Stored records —
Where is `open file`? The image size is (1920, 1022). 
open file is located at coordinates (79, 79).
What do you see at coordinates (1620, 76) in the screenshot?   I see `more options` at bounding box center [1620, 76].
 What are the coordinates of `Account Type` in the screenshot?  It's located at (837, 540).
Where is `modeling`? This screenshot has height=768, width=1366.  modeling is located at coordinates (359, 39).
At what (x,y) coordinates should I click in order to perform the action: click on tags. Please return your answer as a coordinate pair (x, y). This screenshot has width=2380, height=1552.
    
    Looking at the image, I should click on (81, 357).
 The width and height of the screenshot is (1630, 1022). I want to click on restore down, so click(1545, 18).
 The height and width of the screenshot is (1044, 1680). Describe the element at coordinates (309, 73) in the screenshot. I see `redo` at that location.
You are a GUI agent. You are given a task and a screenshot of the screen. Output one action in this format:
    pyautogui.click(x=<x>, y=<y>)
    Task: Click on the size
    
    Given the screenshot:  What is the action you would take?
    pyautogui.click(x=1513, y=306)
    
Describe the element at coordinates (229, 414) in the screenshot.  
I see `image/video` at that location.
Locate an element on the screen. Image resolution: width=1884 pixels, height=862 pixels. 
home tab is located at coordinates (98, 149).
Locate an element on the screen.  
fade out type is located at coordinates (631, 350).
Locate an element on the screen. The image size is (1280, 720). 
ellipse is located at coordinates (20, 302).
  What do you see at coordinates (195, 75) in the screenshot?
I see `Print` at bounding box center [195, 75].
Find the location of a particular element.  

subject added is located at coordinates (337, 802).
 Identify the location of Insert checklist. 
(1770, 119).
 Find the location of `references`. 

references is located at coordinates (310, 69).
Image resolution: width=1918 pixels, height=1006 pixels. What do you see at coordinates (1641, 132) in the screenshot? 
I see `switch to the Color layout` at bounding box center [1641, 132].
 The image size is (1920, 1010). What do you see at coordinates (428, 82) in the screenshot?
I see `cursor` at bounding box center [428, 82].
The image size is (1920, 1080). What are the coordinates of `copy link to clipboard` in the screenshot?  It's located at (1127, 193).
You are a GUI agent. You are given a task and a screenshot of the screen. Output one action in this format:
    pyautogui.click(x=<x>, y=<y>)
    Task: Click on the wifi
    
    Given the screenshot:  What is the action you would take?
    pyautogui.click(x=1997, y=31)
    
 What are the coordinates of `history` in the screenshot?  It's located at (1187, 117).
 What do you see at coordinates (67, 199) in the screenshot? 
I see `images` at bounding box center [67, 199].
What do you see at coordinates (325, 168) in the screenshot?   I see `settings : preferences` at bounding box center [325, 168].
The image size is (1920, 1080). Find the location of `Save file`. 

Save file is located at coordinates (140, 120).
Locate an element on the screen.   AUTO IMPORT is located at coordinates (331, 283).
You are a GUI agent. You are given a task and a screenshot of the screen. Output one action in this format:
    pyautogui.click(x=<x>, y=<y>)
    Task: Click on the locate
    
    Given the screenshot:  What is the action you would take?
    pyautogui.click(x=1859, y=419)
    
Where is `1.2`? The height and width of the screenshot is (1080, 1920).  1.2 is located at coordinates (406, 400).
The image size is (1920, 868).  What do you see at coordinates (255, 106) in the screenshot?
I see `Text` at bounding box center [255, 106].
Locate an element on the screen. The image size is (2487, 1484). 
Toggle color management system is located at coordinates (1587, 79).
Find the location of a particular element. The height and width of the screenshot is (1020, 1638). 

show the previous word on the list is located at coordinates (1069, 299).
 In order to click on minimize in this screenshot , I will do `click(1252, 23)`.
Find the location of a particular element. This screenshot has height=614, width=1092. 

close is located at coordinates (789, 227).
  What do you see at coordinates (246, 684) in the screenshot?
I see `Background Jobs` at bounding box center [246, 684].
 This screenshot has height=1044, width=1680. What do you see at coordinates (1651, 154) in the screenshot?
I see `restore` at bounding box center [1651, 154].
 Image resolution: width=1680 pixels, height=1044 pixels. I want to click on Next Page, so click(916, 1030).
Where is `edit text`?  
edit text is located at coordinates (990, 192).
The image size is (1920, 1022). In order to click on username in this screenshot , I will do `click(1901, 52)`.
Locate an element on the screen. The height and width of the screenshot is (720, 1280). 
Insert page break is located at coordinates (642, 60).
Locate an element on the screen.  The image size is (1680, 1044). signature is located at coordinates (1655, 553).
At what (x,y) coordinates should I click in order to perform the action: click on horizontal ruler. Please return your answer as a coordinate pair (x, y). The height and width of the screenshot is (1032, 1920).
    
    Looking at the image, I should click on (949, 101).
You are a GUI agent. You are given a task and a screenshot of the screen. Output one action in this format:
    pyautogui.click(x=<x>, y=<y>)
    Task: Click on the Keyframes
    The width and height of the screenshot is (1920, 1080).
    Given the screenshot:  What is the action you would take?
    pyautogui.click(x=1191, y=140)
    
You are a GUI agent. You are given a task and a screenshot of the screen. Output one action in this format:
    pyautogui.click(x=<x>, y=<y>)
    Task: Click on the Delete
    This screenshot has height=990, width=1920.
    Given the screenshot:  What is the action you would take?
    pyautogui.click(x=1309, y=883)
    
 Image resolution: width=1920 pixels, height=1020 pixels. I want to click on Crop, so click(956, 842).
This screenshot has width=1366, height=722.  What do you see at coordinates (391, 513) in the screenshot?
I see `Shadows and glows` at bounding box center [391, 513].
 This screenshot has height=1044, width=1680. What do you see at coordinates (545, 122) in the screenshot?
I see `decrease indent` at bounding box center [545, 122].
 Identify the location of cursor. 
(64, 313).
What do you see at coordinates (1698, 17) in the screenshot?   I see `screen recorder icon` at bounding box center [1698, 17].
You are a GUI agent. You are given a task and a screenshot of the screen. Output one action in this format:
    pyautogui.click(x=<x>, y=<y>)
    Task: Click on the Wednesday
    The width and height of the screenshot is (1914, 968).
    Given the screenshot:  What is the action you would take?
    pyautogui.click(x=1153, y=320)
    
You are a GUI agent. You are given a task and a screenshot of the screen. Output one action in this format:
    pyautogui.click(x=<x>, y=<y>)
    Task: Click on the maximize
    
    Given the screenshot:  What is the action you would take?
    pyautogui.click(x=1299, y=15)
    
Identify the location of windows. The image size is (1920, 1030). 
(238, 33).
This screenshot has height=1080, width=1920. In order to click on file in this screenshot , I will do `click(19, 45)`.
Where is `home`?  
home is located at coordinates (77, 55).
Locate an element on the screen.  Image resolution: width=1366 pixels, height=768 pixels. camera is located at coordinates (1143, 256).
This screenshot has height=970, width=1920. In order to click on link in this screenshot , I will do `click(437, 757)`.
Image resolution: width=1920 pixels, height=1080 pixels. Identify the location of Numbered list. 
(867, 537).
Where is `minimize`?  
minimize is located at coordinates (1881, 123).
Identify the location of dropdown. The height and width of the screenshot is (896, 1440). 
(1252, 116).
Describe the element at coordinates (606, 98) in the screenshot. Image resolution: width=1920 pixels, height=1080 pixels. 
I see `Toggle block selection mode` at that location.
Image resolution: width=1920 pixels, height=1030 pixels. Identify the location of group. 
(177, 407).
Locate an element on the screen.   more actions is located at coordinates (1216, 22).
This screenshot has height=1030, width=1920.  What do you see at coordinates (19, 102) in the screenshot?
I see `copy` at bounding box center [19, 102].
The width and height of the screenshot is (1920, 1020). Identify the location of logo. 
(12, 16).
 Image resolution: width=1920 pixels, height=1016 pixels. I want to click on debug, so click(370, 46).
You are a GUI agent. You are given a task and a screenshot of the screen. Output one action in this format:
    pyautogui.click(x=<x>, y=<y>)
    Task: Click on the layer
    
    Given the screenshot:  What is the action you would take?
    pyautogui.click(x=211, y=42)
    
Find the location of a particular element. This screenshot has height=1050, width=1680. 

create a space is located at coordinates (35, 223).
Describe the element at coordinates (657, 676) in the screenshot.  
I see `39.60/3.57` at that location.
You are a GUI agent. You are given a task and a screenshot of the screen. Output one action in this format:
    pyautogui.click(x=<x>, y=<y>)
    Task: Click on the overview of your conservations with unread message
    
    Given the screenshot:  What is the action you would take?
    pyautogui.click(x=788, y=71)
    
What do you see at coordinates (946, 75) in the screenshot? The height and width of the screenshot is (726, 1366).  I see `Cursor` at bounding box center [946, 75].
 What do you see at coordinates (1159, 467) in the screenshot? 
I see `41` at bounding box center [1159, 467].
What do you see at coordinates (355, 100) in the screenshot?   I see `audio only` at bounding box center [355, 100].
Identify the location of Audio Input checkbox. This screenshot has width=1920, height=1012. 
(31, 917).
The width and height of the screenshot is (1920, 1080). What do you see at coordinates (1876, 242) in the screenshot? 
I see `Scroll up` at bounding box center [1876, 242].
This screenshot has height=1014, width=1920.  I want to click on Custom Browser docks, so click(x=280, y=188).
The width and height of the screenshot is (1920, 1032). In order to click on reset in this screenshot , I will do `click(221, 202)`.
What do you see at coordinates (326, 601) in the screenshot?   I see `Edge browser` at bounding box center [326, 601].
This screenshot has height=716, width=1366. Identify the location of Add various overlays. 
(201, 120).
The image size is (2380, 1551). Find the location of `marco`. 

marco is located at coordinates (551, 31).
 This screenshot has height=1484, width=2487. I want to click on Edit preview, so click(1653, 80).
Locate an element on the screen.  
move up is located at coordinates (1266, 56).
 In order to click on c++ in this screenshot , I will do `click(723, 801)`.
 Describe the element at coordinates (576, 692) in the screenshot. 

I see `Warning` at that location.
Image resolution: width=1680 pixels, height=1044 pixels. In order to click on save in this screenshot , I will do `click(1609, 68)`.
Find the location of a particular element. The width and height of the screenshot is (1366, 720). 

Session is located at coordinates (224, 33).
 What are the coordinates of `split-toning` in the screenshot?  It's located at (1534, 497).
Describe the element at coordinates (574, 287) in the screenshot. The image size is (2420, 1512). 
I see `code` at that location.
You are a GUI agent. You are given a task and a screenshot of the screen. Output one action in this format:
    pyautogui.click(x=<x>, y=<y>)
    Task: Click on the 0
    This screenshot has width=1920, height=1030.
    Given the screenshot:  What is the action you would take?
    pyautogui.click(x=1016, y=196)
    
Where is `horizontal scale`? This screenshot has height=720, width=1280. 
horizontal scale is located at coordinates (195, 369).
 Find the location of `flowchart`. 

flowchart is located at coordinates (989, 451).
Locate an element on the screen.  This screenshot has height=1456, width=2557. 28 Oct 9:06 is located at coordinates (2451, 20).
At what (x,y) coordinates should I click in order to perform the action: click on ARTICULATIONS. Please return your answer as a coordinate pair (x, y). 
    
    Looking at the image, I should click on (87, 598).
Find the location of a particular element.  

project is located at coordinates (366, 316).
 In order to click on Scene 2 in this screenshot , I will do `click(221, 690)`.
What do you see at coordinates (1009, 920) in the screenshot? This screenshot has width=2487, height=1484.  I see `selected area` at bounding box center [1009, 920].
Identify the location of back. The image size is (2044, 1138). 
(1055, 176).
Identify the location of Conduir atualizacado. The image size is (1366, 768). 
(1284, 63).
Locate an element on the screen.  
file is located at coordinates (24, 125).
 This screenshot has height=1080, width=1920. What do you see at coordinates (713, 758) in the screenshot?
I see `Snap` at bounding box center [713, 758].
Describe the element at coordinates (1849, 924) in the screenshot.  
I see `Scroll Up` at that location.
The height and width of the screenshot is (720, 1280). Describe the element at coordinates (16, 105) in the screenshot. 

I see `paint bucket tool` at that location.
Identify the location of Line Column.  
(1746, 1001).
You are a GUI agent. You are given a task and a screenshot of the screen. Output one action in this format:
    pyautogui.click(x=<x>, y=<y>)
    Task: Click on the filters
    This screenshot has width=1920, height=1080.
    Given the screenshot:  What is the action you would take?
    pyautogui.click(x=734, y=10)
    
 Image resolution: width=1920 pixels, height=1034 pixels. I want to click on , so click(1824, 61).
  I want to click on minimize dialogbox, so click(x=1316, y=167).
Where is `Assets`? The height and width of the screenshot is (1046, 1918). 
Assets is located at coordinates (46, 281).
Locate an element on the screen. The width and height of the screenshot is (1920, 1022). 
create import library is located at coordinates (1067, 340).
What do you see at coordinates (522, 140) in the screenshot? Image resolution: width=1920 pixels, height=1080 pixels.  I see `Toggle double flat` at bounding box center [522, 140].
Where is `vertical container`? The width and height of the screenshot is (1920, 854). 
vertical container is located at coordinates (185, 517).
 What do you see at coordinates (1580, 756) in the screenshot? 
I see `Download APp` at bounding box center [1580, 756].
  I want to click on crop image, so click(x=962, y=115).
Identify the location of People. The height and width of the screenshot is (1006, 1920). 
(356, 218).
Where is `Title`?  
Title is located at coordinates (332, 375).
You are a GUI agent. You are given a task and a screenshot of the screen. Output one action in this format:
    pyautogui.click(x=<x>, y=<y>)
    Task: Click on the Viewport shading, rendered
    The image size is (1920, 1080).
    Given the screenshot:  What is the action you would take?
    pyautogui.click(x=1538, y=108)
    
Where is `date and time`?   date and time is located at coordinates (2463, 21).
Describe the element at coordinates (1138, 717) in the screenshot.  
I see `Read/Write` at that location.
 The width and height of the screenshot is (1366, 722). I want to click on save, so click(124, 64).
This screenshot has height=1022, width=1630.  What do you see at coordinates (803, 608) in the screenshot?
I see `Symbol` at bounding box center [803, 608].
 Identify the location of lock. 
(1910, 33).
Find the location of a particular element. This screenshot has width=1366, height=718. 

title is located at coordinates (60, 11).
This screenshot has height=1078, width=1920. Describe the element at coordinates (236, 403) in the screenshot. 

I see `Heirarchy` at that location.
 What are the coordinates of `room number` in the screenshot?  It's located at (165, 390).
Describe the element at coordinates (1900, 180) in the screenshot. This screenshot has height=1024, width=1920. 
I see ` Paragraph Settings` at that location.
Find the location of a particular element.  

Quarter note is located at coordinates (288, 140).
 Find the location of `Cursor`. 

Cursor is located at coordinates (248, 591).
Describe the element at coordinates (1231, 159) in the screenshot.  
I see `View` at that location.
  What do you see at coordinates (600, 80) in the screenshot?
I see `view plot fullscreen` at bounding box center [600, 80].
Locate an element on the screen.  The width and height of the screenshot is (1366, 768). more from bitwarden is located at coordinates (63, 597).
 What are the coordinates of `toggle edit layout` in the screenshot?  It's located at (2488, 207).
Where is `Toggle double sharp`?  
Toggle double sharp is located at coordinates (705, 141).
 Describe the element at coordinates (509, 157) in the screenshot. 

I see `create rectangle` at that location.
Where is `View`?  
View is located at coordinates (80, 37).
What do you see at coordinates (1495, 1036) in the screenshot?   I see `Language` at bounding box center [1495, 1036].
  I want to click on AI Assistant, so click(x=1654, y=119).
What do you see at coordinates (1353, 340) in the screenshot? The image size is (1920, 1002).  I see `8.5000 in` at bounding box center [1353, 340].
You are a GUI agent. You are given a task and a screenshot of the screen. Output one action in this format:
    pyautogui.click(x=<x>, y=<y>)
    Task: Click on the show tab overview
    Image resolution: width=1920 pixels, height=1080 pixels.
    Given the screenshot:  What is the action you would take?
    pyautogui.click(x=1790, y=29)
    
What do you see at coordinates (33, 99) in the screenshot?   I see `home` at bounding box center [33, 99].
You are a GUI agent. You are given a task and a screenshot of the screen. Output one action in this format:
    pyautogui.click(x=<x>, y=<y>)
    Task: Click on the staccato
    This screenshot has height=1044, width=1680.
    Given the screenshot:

Instructions for the task — Render the entries as a Markdown table with the columns Row and Line, starting with the first line of the entries and ending with the line that contains "references is located", inclusive. Number each line in the Row column and omit blank lines.

Response to this exercise —
| Row | Line |
|---|---|
| 1 | Where is `open file`? The image size is (1920, 1022).  |
| 2 | open file is located at coordinates (79, 79). |
| 3 | What do you see at coordinates (1620, 76) in the screenshot?   I see `more options` at bounding box center [1620, 76]. |
| 4 |  What are the coordinates of `Account Type` in the screenshot?  It's located at (837, 540). |
| 5 | Where is `modeling`? This screenshot has height=768, width=1366.  modeling is located at coordinates (359, 39). |
| 6 | At what (x,y) coordinates should I click in order to perform the action: click on tags. Please return your answer as a coordinate pair (x, y). This screenshot has width=2380, height=1552. |
| 7 |     Looking at the image, I should click on (81, 357). |
| 8 |  The width and height of the screenshot is (1630, 1022). I want to click on restore down, so click(1545, 18). |
| 9 |  The height and width of the screenshot is (1044, 1680). Describe the element at coordinates (309, 73) in the screenshot. I see `redo` at that location. |
| 10 | You are a GUI agent. You are given a task and a screenshot of the screen. Output one action in this format: |
| 11 |     pyautogui.click(x=<x>, y=<y>) |
| 12 |     Task: Click on the size |
| 13 |     Given the screenshot:  What is the action you would take? |
| 14 |     pyautogui.click(x=1513, y=306) |
| 15 | Describe the element at coordinates (229, 414) in the screenshot.   |
| 16 | I see `image/video` at that location. |
| 17 | Locate an element on the screen. Image resolution: width=1884 pixels, height=862 pixels.  |
| 18 | home tab is located at coordinates (98, 149). |
| 19 | Locate an element on the screen.   |
| 20 | fade out type is located at coordinates (631, 350). |
| 21 | Locate an element on the screen. The image size is (1280, 720).  |
| 22 | ellipse is located at coordinates (20, 302). |
| 23 |   What do you see at coordinates (195, 75) in the screenshot? |
| 24 | I see `Print` at bounding box center [195, 75]. |
| 25 | Find the location of a particular element.   |
| 26 | subject added is located at coordinates (337, 802). |
| 27 |  Identify the location of Insert checklist.  |
| 28 | (1770, 119). |
| 29 |  Find the location of `references`.  |
| 30 | references is located at coordinates (310, 69). |